Coleman, who worked in Maryland’s Administrative Office of the Courts, claims he was fired in 2007 for seeking 10 days of FMLA leave to deal with complications of diabetes.
2. Lt. Gov. Brown’s chief of staff leaves for DLA Piper — by Ben Mook
After five years on the staff of Maryland Lt. Gov. Anthony G. Brown, the last three as chief of staff, Earl Adams Jr. has taken a position with DLA Piper US LLP in Baltimore.
Adams started Monday in the firm’s litigation and government affairs practice as of counsel. His work with the firm will include lobbying, regulatory and administrative law as well as government affairs.
3. Court of Appeals dismisses fly-ash petition — by Barbara Grzincic
The Court of Appeals has changed its mind about getting involved in a dispute over a fly-ash storage facility in southern Maryland.

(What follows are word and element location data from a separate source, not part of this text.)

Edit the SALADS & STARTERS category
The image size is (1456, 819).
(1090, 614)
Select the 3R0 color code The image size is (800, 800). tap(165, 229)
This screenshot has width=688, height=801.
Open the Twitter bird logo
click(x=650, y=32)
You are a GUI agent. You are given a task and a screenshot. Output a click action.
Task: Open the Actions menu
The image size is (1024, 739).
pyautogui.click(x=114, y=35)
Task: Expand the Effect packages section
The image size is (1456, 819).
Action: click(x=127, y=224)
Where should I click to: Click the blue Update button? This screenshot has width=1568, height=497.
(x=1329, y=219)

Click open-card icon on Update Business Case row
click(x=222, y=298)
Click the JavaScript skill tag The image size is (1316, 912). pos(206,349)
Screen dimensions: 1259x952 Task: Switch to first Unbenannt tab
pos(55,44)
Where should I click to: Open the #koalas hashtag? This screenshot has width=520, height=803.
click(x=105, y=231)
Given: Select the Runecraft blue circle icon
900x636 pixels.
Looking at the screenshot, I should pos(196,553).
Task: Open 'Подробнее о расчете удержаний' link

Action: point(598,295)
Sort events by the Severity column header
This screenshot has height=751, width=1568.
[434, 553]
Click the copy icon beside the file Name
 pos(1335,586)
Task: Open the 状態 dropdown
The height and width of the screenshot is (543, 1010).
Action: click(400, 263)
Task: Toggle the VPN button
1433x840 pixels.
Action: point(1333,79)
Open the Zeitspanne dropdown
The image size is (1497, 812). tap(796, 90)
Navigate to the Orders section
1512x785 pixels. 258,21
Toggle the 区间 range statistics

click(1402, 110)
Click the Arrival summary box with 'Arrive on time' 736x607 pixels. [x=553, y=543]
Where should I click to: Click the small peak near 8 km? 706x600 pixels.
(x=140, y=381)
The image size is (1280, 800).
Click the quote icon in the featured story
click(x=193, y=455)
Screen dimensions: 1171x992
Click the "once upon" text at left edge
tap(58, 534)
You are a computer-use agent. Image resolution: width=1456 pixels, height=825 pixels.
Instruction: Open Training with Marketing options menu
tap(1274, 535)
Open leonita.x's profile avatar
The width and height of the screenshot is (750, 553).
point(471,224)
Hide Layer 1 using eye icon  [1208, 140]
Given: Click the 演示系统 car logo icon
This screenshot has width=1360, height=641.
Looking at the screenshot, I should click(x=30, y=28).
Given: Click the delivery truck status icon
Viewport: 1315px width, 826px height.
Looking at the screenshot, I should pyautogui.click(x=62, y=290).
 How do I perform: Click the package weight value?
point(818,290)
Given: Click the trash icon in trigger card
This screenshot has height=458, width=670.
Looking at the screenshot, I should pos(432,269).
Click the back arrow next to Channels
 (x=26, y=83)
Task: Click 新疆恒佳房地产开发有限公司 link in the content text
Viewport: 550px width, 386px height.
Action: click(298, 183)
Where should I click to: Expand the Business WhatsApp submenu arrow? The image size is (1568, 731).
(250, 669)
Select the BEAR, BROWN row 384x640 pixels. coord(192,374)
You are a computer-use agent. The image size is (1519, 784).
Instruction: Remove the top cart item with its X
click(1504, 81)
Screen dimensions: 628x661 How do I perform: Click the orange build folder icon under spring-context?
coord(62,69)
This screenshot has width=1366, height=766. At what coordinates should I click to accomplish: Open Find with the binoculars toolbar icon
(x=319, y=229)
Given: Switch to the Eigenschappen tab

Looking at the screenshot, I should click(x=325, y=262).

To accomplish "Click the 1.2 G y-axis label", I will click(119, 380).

The top court, which heard argument on Friday, decided Monday that it should never have agreed to review the matter.
The one-page per curiam order says simply that the petition for a writ of certiorari is “dismissed with costs, the petition having been improvidently granted.”
4. Capital murder trial starts in prison guard’s stabbing — by Ben Mook
Opening statements are set to begin this week in the capital murder trial of Lee E. Stephens, 32, who is accused of murdering a prison guard in 2006 at the now-closed Maryland House of Corrections in Jessup.
Stephens’ case marks the fifth time in about 15 years that Anne Arundel prosecutors have sought the death penalty. In a county with few murders, three of the capital cases involved inmate murders at the House of Corrections. None of the five cases prosecuted by the county have resulted in a death sentence.
5. Bernstein outlines changes made, to come — by Ben Mook
A little over a year after taking over as Baltimore City State’s Attorney, Gregg L. Bernstein on Monday outlined a host of initiatives his office has undertaken, including creating a Major Investigations Unit and another unit charged with evaluating claims of wrongful prosecution.
Bernstein said those and other initiatives, such as moving to a community-based prosecution model along with technology upgrades and increased training, would help drive down the crime rate in the city.